RECORDS FOR PROCESSING: Begin

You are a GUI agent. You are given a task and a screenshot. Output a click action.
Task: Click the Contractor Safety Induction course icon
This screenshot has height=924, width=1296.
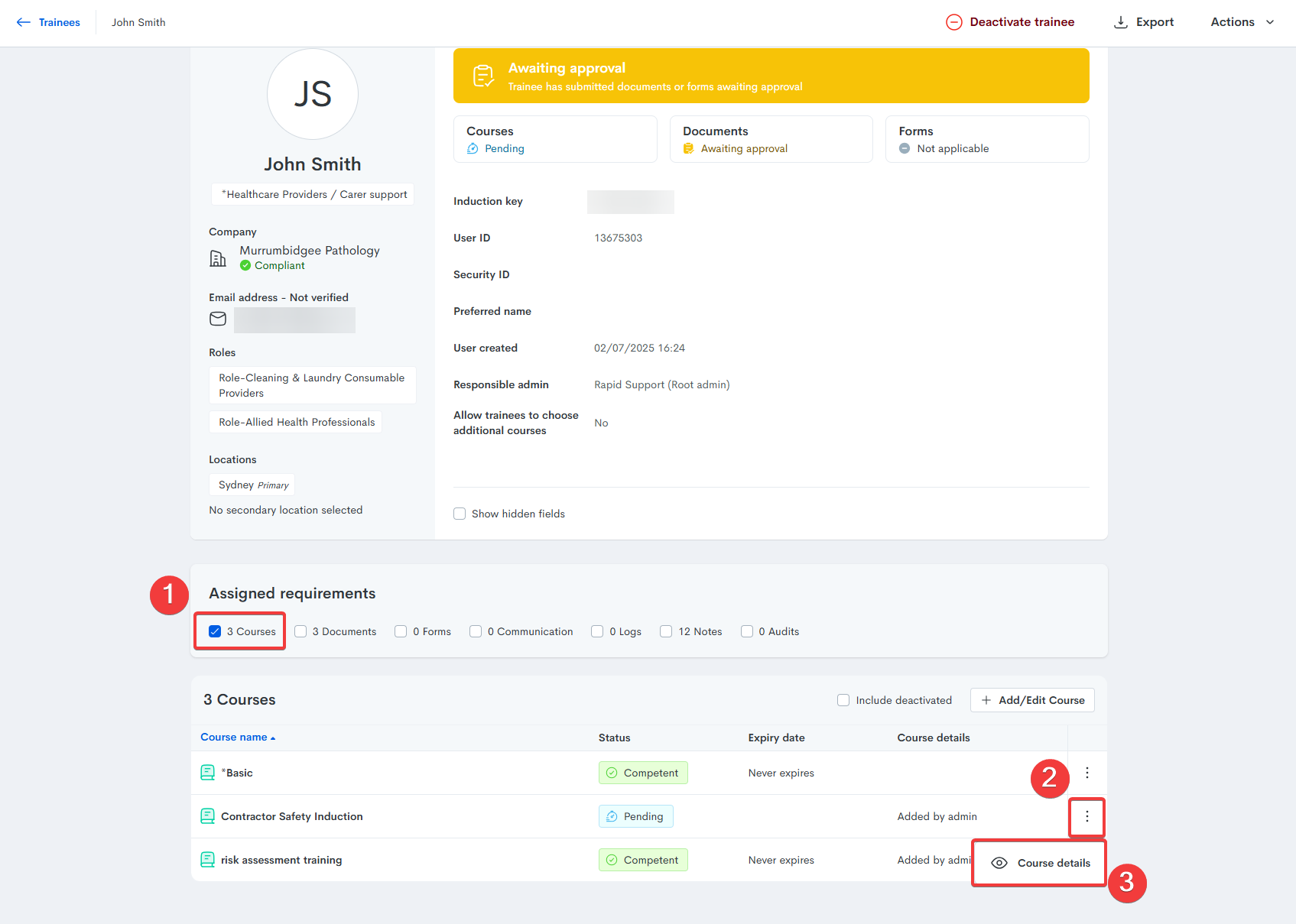(207, 816)

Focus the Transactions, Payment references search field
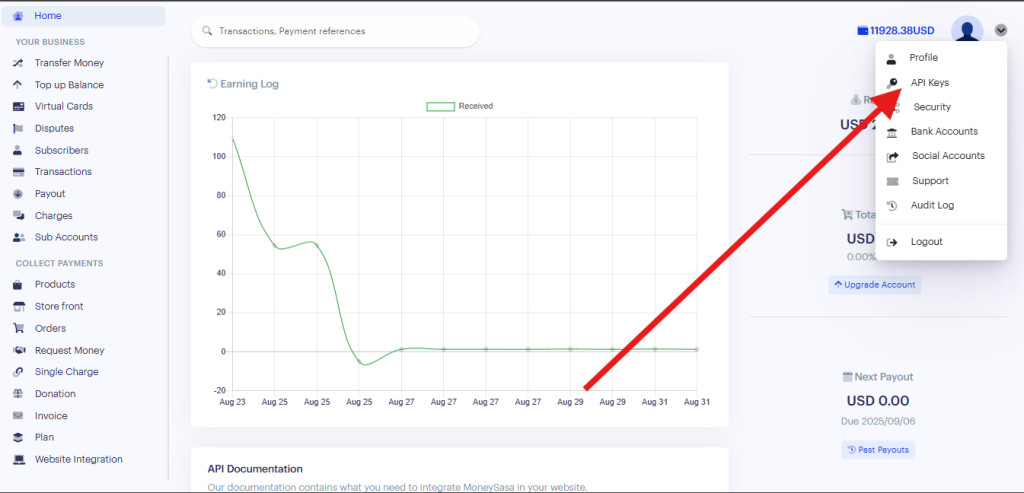click(x=340, y=31)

RECORDS FOR PROCESSING: End

- _TASK_
With the pictures excluded, retype the records above verbatim.

- _EXERCISE RESPONSE_
You are a GUI agent. You are given a task and a screenshot. Output a click action.
Task: Click the Contractor Safety Induction course icon
This screenshot has height=924, width=1296.
(207, 816)

Focus the Transactions, Payment references search field
click(x=340, y=31)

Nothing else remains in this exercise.